■ **EXERCISE BRIEF**
Copy the rows below word for word, without the pictures.

■ **AVAILABLE RECORDS**
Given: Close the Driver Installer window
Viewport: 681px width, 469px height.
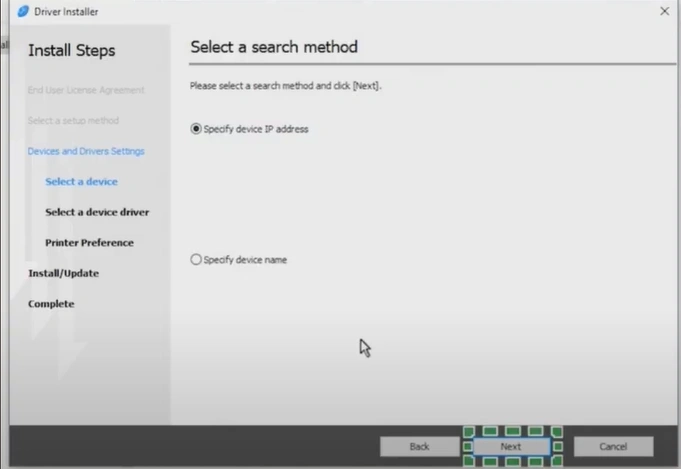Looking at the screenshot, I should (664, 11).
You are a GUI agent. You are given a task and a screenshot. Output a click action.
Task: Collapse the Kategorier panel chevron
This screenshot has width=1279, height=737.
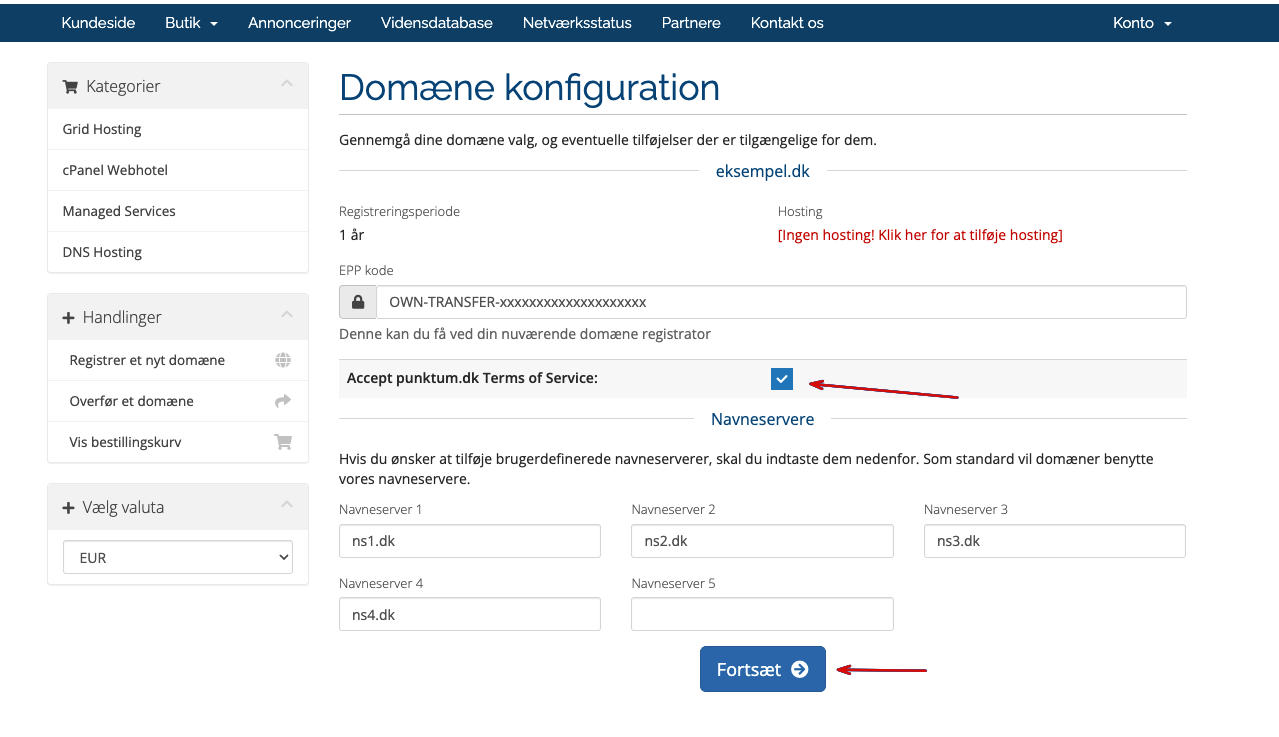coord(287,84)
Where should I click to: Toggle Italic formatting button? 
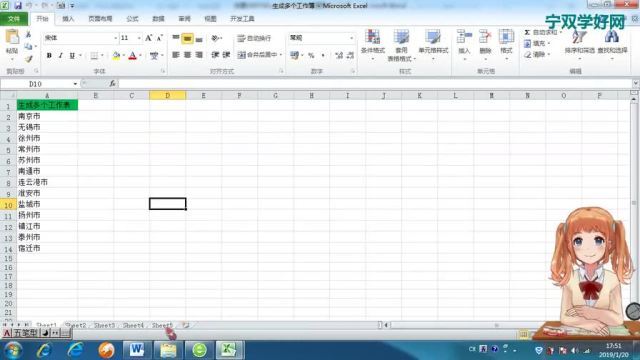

■ **TASK OUTPUT**
Given: Close the Driver Installer window
Viewport: 681px width, 469px height.
Looking at the screenshot, I should (664, 11).
You are a GUI agent. You are given a task and a screenshot. Output a click action.
Task: Collapse the Kategorier panel chevron
This screenshot has width=1279, height=737.
coord(287,84)
Where should I click to: Toggle Italic formatting button? 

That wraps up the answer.